The South African jazz pianist Abdullah Ibrahim harbors no fondness for disruption. A calm, steady heartbeat nourishes his music, fulfilling a meditative urge. When he works in a solo setting — as on “Senzo,” a gorgeously recorded album released last year on Sunnyside — the result is usually a flowing experience, proceeding without pause from beginning to end.
Mr. Ibrahim did his part to transport that aesthetic to Jazz Standard on Tuesday, in his first of three evenings of solo recitals. (From Friday through Sunday he’ll appear there with a version of Ekaya, his more broadly dynamic seven-piece band.)

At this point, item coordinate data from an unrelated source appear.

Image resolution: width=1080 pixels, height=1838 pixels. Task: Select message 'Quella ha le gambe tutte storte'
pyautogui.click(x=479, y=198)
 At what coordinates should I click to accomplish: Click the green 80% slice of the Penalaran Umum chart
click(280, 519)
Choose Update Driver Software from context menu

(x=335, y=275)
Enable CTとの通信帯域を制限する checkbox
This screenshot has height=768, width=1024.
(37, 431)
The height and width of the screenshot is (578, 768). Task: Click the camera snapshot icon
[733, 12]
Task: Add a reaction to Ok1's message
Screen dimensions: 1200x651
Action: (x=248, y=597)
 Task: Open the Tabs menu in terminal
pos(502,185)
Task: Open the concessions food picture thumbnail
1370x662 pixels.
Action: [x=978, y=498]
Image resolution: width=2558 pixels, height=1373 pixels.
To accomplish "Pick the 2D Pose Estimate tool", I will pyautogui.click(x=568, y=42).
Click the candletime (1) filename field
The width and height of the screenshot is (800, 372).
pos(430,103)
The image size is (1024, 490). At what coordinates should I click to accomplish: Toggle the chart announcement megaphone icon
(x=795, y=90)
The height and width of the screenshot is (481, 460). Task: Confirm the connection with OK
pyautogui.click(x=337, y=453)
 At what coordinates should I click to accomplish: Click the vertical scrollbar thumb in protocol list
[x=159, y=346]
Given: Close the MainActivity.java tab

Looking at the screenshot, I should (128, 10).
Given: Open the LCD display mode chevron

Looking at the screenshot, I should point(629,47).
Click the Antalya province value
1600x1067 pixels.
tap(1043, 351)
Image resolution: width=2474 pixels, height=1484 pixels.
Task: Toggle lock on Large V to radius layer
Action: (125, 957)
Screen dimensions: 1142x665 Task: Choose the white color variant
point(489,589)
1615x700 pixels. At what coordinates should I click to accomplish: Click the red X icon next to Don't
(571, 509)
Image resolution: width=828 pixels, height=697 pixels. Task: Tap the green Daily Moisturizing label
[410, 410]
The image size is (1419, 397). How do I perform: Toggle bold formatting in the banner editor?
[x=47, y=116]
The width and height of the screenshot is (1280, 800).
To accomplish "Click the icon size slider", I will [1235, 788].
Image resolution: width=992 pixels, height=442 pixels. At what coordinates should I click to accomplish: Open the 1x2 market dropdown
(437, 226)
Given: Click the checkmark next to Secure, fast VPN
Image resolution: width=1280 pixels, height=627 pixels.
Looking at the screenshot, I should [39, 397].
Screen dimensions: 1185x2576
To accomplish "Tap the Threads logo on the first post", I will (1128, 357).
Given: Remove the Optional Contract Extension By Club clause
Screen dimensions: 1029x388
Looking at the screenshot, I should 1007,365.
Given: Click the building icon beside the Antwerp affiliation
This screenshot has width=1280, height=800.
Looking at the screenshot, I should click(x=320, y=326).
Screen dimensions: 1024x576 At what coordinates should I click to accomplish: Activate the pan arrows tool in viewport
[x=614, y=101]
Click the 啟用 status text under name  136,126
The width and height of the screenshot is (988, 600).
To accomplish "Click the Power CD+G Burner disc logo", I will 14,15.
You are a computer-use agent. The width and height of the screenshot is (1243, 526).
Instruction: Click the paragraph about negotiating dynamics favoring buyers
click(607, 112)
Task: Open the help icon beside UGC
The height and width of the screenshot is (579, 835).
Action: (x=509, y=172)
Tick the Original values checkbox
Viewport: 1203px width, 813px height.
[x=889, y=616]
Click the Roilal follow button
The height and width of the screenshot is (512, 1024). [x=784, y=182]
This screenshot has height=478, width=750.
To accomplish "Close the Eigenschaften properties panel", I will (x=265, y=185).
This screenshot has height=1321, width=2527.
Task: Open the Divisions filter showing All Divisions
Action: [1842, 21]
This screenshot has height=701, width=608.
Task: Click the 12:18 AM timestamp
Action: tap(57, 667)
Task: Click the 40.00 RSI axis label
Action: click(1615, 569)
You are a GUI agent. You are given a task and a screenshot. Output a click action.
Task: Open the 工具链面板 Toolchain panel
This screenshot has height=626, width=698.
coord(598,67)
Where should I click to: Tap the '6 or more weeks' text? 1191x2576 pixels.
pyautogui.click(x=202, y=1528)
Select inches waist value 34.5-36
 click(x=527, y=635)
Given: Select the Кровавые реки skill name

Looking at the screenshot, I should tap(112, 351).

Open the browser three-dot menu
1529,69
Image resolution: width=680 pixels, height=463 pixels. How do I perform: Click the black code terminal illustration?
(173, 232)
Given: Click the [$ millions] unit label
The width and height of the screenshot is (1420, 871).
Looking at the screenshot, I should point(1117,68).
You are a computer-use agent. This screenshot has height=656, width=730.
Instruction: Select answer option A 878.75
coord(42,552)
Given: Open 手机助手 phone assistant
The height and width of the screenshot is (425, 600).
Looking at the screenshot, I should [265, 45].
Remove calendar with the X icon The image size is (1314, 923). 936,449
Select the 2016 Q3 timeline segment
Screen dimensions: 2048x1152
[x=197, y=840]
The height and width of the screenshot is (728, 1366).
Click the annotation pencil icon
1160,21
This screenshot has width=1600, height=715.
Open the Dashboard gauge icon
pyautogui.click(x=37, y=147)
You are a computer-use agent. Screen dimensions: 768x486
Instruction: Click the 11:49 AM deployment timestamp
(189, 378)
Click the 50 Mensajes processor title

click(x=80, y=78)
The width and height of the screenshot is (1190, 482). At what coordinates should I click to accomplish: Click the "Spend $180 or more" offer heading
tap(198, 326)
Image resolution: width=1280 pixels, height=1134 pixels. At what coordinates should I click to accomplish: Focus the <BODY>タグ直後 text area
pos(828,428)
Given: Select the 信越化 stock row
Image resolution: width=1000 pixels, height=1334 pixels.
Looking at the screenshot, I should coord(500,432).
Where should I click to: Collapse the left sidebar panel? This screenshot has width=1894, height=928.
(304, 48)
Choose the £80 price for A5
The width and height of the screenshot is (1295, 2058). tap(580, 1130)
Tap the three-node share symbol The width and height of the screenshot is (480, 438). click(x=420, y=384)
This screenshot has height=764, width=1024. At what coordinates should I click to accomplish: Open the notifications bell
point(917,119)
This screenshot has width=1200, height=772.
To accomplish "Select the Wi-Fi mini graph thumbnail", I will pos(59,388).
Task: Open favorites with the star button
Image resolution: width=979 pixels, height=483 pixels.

The first set covered much the same ground as “Senzo,” but stretched longer: nearly an hour and a half, past the point of comfort for such a hushed and interior performance. The handsome sobriety of Mr. Ibrahim’s playing gave in to spells of stifling dullness.
The format wasn’t the problem; Cecil Taylor and Keith Jarrett have both earned renown for transfixing their audiences with outpourings of pianism. But Mr. Ibrahim is a far too modest stylist for that kind of bedazzlement, with instincts that favor rumination over rapture. Portions of his set evoked the earnestly melodic side of Mr. Jarrett, but that was because of the echoes of gospel uplift and hymnal serenity.